Chefposten neu besetzt

Dana McNabb wird neuer Chief Operating Officer. Sie übernimmt die Verantwortung für das Nordamerika-Geschäft und das Heimtiersegment. Beide Bereiche bereiten dem Konzern seit Monaten Probleme.

Die Zahlen des letzten Quartals sprechen eine deutliche Sprache. Der Umsatz fiel um acht Prozent auf 4,4 Milliarden Dollar. Der Nettogewinn brach sogar um 52 Prozent ein. Inflation und schwächere Konsumlaune drücken aufs Geschäft. Analysten beobachten genau, ob die neue Führungsstruktur die Margen stabilisieren kann.

Kreative Lösungen gesucht

Trotz der Krise setzt General Mills auf Innovation. Neue Pillsbury-Produkte sollen vor allem jüngere Käufer ansprechen. Die „Grands! Poppin‘ Flavor Mike’s Hot Honey Biscuits“ zielen auf Gen Z und Millennials. Ob das reicht, um den Abwärtstrend zu stoppen, ist fraglich.

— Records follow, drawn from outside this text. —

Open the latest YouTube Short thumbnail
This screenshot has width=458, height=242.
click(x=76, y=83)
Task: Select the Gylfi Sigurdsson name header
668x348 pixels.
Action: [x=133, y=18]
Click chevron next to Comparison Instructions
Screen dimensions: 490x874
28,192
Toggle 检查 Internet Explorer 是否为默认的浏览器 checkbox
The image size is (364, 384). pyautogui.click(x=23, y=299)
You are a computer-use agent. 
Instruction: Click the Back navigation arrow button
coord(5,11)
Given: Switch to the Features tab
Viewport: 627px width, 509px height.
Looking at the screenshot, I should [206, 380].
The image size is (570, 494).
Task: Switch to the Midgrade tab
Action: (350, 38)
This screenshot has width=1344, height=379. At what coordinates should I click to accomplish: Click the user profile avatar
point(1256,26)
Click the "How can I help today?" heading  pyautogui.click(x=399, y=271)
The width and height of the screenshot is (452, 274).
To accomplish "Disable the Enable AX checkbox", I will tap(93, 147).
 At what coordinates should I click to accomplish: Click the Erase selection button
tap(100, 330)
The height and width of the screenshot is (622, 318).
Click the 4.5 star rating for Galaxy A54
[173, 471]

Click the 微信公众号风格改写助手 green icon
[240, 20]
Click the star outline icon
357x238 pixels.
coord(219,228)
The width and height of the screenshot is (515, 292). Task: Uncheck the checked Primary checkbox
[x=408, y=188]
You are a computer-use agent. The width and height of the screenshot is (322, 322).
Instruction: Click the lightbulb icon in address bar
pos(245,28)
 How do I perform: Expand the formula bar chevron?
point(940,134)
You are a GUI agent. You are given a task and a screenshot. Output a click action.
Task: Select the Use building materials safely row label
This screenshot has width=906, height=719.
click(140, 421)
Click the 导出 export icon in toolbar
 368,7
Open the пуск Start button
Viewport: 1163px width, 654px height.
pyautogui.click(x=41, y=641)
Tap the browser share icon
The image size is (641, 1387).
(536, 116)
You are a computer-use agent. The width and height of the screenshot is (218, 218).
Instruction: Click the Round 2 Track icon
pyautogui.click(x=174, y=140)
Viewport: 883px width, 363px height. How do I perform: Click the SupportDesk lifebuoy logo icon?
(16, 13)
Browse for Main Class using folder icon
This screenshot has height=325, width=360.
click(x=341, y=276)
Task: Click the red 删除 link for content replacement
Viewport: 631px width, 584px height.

Die Aktie notiert am Mittwoch bei 29,61 Euro. Das sind 1,37 Prozent mehr als am Vortag – ein kleiner Lichtblick nach einer langen Talfahrt. Seit Jahresbeginn verlor das Papier rund 24 Prozent. Verglichen mit dem Vorjahreszeitraum beträgt das Minus sogar knapp 38 Prozent.

Ausblick bleibt angespannt

Morgan Stanley und JPMorgan bleiben vorsichtig. Beide Häuser sehen zusätzliche Kostensteigerungen als Risiko für das Geschäftsjahr 2027. Die Aktie notiert deutlich unter ihren gleitenden Durchschnitten. Der RSI von 34,1 signalisiert: Die Aktie ist technisch überverkauft.

Der nächste Quartalsbericht im Juli wird zeigen, ob die operative Wende gelingt. Bis dahin bleibt die Frage: Reichen neue Produkte und ein Führungswechsel, um das Ruder herumzureißen?